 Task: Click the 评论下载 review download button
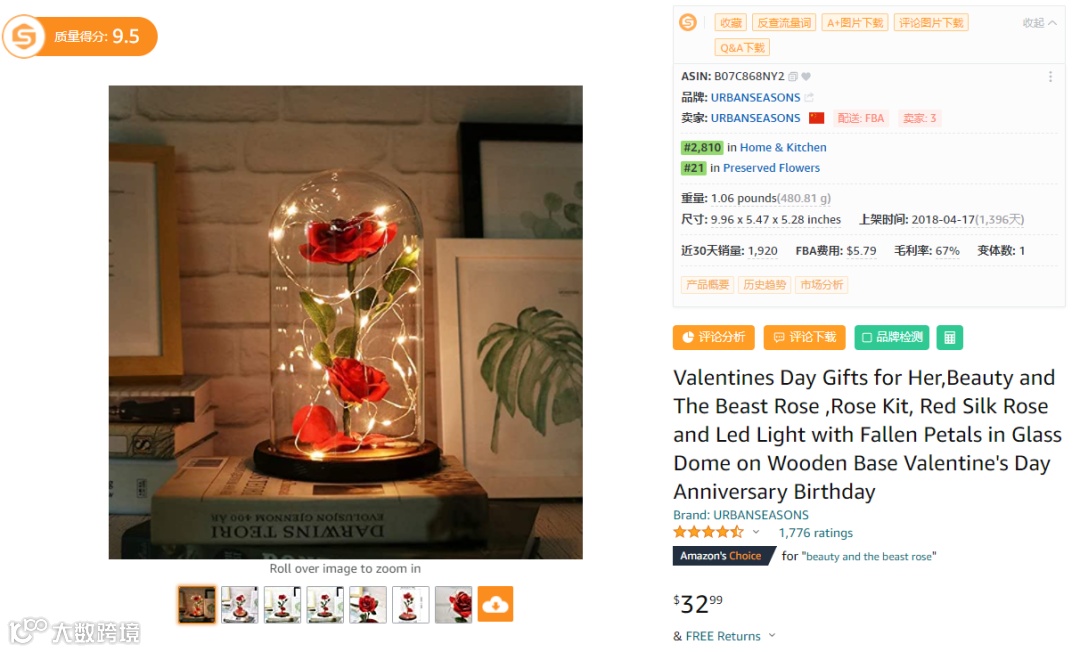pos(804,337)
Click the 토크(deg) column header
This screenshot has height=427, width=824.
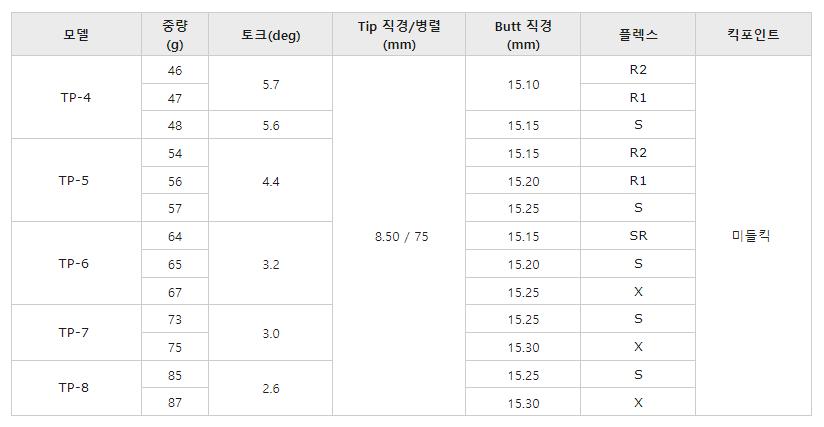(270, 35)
...
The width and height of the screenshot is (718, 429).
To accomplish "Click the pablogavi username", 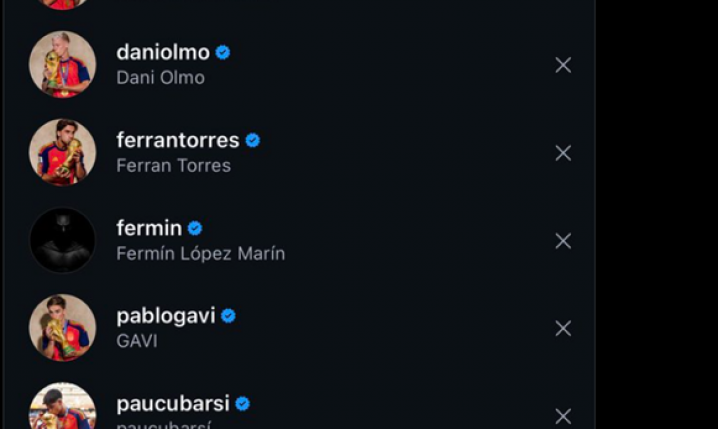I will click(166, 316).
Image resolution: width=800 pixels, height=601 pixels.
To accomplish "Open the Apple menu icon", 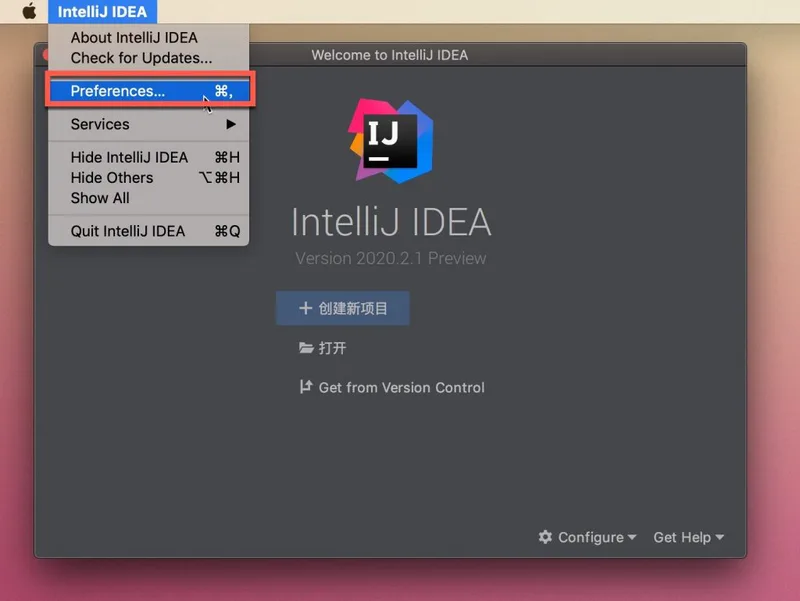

**INSTRUCTIONS FOR THE TASK:**
Give back exactly the lines above from the one with "Image resolution: width=800" through the one with "the Apple menu", both included. Pictures don't belong in the copy.

**FINAL ANSWER:**
Image resolution: width=800 pixels, height=601 pixels.
To accomplish "Open the Apple menu icon", 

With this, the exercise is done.